> _How to complete this task_
Using the records below, write out again exactly the lines that begin at the line containing "融资服务平台 (484, 2241)" and end at the line containing "You are a GUI agent. The screenshot is 1366×768.", and no other lines.

> _Entries taken from a collection_
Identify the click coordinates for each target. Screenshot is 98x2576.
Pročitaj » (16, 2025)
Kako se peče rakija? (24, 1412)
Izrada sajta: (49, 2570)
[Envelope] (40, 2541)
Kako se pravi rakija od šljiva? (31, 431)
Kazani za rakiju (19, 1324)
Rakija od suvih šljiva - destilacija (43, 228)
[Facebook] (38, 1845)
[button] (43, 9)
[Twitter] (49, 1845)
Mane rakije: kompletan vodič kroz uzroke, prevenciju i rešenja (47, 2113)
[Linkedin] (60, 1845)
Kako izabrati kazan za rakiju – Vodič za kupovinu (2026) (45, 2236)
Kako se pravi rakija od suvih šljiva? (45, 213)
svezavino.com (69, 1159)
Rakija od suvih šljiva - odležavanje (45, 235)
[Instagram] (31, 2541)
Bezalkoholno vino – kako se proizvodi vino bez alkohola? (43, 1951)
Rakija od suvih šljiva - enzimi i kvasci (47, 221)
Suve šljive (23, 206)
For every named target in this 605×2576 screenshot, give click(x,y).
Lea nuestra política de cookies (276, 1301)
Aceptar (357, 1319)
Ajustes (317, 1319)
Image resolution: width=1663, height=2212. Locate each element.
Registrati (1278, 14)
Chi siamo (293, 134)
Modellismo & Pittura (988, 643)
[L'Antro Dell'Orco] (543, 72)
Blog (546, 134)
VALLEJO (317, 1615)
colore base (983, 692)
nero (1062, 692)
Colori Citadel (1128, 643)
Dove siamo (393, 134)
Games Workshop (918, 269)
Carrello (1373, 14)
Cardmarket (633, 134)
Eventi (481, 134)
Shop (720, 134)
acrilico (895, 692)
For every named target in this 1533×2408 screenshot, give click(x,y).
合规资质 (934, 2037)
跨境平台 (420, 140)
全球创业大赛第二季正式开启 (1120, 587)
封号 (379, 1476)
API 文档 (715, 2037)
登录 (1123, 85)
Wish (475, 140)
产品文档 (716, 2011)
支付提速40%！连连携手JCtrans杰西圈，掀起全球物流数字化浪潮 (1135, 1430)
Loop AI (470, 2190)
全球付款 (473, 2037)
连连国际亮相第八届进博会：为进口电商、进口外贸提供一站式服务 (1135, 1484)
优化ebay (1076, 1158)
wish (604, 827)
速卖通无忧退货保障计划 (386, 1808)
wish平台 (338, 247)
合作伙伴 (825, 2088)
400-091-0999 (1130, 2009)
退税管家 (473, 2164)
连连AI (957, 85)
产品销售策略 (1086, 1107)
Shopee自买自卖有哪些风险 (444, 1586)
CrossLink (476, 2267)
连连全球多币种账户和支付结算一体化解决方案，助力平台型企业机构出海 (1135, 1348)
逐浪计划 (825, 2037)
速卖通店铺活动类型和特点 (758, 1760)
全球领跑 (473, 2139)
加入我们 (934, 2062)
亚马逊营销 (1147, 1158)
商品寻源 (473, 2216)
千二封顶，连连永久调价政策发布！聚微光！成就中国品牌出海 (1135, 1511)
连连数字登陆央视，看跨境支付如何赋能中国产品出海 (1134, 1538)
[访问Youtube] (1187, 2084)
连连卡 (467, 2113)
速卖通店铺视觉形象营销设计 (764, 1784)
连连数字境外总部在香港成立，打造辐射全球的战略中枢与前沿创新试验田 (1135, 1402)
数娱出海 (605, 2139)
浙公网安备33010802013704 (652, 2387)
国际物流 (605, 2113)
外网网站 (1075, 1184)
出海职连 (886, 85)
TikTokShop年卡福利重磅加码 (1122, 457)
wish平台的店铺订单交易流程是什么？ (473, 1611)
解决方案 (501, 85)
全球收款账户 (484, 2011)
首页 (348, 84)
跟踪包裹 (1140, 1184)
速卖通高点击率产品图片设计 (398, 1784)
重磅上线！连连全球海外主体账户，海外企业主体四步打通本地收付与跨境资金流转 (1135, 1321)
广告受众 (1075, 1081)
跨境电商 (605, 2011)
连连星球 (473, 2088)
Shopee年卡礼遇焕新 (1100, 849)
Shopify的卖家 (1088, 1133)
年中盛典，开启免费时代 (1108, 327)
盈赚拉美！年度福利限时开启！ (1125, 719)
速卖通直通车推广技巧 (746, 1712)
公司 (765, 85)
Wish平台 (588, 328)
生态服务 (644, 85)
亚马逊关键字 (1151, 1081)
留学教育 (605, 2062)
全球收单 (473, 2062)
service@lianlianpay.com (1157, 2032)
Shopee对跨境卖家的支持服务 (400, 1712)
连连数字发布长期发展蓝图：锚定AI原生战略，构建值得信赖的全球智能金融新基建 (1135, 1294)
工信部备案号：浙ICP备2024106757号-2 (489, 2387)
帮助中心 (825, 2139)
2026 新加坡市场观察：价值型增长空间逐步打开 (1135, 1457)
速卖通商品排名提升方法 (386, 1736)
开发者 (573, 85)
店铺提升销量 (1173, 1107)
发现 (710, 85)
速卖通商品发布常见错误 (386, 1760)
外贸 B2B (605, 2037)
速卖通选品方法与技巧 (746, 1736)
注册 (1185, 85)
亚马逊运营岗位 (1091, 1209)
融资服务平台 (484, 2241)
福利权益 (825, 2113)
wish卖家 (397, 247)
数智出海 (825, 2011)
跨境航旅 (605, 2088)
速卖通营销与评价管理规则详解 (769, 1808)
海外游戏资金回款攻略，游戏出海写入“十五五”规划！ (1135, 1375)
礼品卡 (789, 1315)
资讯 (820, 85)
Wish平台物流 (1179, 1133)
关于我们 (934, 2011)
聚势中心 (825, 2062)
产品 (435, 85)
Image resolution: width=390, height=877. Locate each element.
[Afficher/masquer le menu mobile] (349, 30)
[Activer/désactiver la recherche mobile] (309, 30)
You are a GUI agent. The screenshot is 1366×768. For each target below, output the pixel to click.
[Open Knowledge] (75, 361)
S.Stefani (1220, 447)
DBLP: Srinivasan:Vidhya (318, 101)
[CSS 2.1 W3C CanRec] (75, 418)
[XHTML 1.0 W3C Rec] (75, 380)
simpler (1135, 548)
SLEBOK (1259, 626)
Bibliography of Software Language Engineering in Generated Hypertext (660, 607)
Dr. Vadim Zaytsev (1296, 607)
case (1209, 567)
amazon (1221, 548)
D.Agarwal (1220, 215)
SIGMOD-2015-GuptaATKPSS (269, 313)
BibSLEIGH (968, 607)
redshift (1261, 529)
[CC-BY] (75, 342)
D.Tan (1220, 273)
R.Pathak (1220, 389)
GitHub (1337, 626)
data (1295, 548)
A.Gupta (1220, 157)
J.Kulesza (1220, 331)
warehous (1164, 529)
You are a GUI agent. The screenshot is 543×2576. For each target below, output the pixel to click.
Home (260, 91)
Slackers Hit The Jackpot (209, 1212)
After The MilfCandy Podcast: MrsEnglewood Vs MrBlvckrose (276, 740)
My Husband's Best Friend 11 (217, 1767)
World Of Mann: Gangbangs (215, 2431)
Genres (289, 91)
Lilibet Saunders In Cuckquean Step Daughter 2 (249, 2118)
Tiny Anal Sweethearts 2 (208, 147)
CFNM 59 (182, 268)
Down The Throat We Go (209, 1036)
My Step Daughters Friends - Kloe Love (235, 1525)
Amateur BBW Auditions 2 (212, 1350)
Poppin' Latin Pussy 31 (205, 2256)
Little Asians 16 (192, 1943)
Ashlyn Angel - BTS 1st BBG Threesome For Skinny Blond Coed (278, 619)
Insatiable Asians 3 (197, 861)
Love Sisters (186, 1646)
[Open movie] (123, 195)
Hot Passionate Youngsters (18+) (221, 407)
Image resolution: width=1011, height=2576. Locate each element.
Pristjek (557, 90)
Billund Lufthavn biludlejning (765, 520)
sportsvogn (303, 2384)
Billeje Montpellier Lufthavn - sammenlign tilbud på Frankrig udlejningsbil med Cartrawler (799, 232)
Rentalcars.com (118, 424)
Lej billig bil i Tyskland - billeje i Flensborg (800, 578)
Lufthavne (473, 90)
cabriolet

> _Exercise output_
融资服务平台 (484, 2241)
福利权益 (825, 2113)
wish卖家 (397, 247)
数智出海 (825, 2011)
跨境航旅 (605, 2088)
速卖通营销与评价管理规则详解 (769, 1808)
海外游戏资金回款攻略，游戏出海写入“十五五”规划！ (1135, 1375)
礼品卡 (789, 1315)
资讯 (820, 85)
Wish平台物流 (1179, 1133)
关于我们 (934, 2011)
聚势中心 (825, 2062)
产品 (435, 85)
Image resolution: width=390, height=877. Locate each element.
[Afficher/masquer le menu mobile] (349, 30)
[Activer/désactiver la recherche mobile] (309, 30)
You are a GUI agent. The screenshot is 1366×768. For each target below, output the pixel to click.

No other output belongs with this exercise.